I am teaching 2 conversational English classes at Zilina University, 2 conversational English classes for teachers at the Martin Academy, and am assisting in 4 Middle School classrooms as a native English speaker. To prepare for teaching all the different classes and levels I spend many hours each week planning and finding materials. I also walk to the grocery store twice a week, cook our meals, wash clothes (there is a washer and dryer ☺, shared with others in the dormitory), etc., with my husband’s help.
4. What have you found the most challenging in your ministry in Slovakia?

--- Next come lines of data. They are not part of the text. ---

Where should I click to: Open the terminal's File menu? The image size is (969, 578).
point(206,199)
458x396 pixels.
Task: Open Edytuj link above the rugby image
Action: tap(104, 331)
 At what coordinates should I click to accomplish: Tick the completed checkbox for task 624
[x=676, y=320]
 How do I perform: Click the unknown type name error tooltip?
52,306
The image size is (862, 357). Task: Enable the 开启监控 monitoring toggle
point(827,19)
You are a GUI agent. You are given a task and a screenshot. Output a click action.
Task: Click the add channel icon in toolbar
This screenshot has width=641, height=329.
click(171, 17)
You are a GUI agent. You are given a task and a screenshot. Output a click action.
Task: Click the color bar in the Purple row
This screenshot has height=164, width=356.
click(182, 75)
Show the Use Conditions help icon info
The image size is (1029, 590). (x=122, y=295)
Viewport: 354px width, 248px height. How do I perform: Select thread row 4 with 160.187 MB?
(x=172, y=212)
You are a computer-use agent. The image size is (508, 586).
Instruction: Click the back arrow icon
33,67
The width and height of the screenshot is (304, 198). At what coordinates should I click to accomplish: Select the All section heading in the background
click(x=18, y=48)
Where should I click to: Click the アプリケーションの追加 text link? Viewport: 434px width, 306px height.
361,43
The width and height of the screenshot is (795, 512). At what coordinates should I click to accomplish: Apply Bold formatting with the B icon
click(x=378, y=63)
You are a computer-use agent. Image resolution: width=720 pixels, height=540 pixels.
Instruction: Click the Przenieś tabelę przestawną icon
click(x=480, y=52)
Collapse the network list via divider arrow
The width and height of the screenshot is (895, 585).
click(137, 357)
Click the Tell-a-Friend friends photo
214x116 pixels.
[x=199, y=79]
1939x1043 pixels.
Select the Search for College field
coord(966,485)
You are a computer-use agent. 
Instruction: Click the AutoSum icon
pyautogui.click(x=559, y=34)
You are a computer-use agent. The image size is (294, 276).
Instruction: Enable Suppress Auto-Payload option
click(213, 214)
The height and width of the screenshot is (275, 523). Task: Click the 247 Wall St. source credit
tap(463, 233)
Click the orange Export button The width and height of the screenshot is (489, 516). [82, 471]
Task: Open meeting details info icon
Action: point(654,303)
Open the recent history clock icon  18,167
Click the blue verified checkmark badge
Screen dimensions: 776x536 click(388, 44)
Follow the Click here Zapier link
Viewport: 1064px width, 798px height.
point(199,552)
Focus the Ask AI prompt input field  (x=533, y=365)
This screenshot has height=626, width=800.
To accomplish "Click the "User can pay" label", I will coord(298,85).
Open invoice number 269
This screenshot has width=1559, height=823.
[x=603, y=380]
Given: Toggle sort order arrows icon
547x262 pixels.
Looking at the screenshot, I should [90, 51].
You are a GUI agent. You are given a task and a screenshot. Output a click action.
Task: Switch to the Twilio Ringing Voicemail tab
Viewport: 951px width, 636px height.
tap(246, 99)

Probably all the preparation for the multiple classes and levels has been the most challenging. Another challenge has been not being able to converse in Slovak. The staff is very accommodating in speaking English, but naturally they feel more comfortable in speaking Slovak when they are with other staff. My husband and I enjoy entertaining friends, so this presents a third challenge. Because our apartment is very small (though very adequate for the two of us, especially with our “own” kitchen), we can’t have friends over for meals.
5. Have you managed the overcome these obstacles? If so, how?
In general we have overcome the obstacles. We spend most of our time preparing for classes. There are several English-speaking young adults here and we get together occasionally to play games or share a meal (young adults aren’t very fussy; they just like food). Several of the staff have been very generous in inviting us to their homes or to do things with them.
6. What is your energy source for your life? What charges you?
I am motivated by my faith in Christ. My energy comes from serving – God and others. I really want to expand Christ’s kingdom and help its members become effective ministers of His grace in their own cultural context.
7. Are there occasions when you feel like „the tree growing close the water“? What helps you to nourish this feeling in your everyday life?
When I am with others whose goal is to spread the ministry of the church, I feel invigorated. Studying the Bible is an encouragement for me.
8. What do you find most rewarding in you ministry here in Slovakia?
Working with the staff and students is definitely the most rewarding aspect of our ministry. Slovaks in general, and those at the Bible School especially, are very helpful and friendly. It is also rewarding when the adult students and teachers tell me that they like the types of curriculum that we use to practiced conversing in English.
9. Is there anything you have learned during your stay in Slovakia?
We have found that winter in Martin is similar to winter in Minnesota – cold and snowy. Thus, it is not the season for walking around interesting old towns – no flowers, green trees, benches to sit on, and many castles are closed. Definitely walks in Martin can be cold – but we like to explore the town. On the other hand we found that our apartment and the classrooms are nice and warm. That is a real plus.
10. What is your favorite part of the Bible (yours favorite verse). Why?
Philippians 4:4-7. “Do not be anxious about anything, but in everything, by prayer and petition, with thanksgiving, present your requests to God. And the peace of God which transcends all understanding will keep your heart and your mind in Christ Jesus.” Since I worry a lot, this verse assures me that God will give me peace, both in my spirit and in my mind.
Profile of Professor Sharon Reichenbach
I am very fortunate to have a wonderful husband who shares my passion for teaching and helping to build and strengthen God’s people to be effective witnesses of His love for all people. We also have two children, both married, and with our first grandchild to be born soon.
I have worked at many different jobs over the years – teaching junior and senior high school history, part-time teaching in colleges in the U.S., China, Kenya, and Liberia, teaching adult immigrants English and preparation for high school graduation, and various library positions. The jobs vary depending on what the needs of my family are. While our children were young and in elementary school, I was able to be at home and do lots of things with them. Now that I am retired, I am free to travel overseas and teach, along with my husband. I particularly enjoy doing background research on the culture and history of places that we travel to.